-------- Brano fornito
Poco plausibili sono poi due basi greche: κακόφωνος ‘che ha suono sgradevole, che parla male’, proposta da Raffaele D’Ambra nel suo Vocabolario napolitano-toscano (1873) e che tuttora sembra avere una certa circolazione in Internet (cfr., ad esempio, http://www.liberoricercatore.it/Cultura/pillole/cafone.htm), e σκαφεύς ‘zappatore’, che è parola rara, cosa che rende ancor più bassa la probabilità di un prestito.

In Wikipedia si legge inoltre che “gli studiosi di etimologia [...] danno come più probabile una derivazione dal latino cabōnem (da cabo, -onis, ‘cavallo castrato’) oppure dal nome di un centurione romano di nome Cafo”. Ma in realtà le cose stanno un po’ diversamente.

La prima ipotesi fu avanzata da Giacomo Devoto, che nel suo Avviamento alla etimologia italiana, ritenne cafone una “forma dialettale osca corrisp. al lat. cabo,-ōnis ‘cavallo castrato’, prob. incrocio di cab(allus) ‘cavallo’ e capo, -onis ‘cappone’” (gli Osci furono una popolazione della Campania antica pre-romana la cui lingua ha lasciato tracce di sostrato nei dialetti meridionali). Tuttavia, non ci risulta che tale proposta – per quanto sia stata formulata da un linguista del calibro di Devoto – abbia mai trovato il consenso degli studiosi, anzi va detto che lascia non pochi dubbi, a cominciare dal fatto che il passaggio semantico da ‘cavallo castrato’ a ‘contadino’ non è così immediato (si dovrebbe pensare a un traslato di ambito agricolo del tipo: ‘cavallo da lavoro per arare i campi’ > ‘la persona che ara i campi’), mentre sarebbe più spiegabile il passaggio da ‘animale castrato’ a ‘zotico’ (si confronti castrone ‘agnello o puledro castrato’ e al figurato ‘persona sciocca, ignorante’), ma quest’ultimo significato – lo ricordiamo – si è sviluppato solo in un secondo momento ed è successivo a quello di ‘contadino’.
----------------
-------- Voci archiviate
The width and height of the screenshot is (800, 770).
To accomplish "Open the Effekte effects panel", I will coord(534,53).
----------------
-------- Voci archiviate
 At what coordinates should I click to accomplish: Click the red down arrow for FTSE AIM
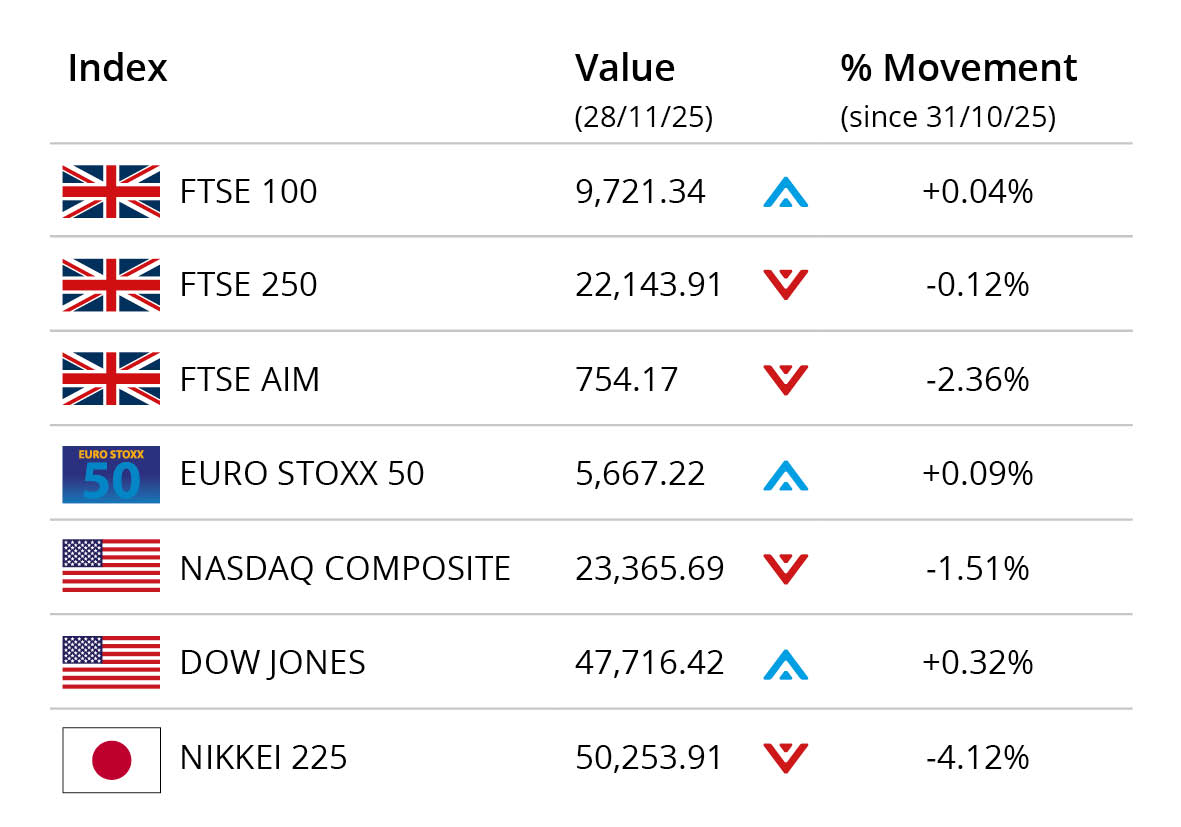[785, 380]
----------------
Istruzioni di lavoro:
[1] Indica se ciascuna delle affermazioni seguenti concorda con il brano sull'etimologia di cafone, rispondendo sì o no e citando alla lettera le parole del brano che lo decidono. (a) La base greca κακόφωνος fu proposta da Raffaele D’Ambra nel suo Vocabolario napolitano-toscano. (b) La proposta di Giacomo Devoto ha ottenuto il consenso degli studiosi. (c) Il significato di ‘zotico’ è anteriore a quello di ‘contadino’.
[2] Trascrivi dal brano sull'etimologia di cafone tutto il testo, da "Poco plausibili sono" giù fino a "un po’ diversamente.".
[3] Elenca tutte le persone che il brano sull'etimologia di cafone indica con il loro nome proprio.

Risultati dei compiti:
[1]
(a) Sì: «proposta da Raffaele D’Ambra nel suo Vocabolario napolitano-toscano (1873)».
(b) No: «non ci risulta che tale proposta – per quanto sia stata formulata da un linguista del calibro di Devoto – abbia mai trovato il consenso degli studiosi».
(c) No: «si è sviluppato solo in un secondo momento ed è successivo a quello di ‘contadino’».

[2]
Poco plausibili sono poi due basi greche: κακόφωνος ‘che ha suono sgradevole, che parla male’, proposta da Raffaele D’Ambra nel suo Vocabolario napolitano-toscano (1873) e che tuttora sembra avere una certa circolazione in Internet (cfr., ad esempio, http://www.liberoricercatore.it/Cultura/pillole/cafone.htm), e σκαφεύς ‘zappatore’, che è parola rara, cosa che rende ancor più bassa la probabilità di un prestito.

In Wikipedia si legge inoltre che “gli studiosi di etimologia [...] danno come più probabile una derivazione dal latino cabōnem (da cabo, -onis, ‘cavallo castrato’) oppure dal nome di un centurione romano di nome Cafo”. Ma in realtà le cose stanno un po’ diversamente.

[3]
- Raffaele D’Ambra
- Giacomo Devoto
- Cafo, il centurione romano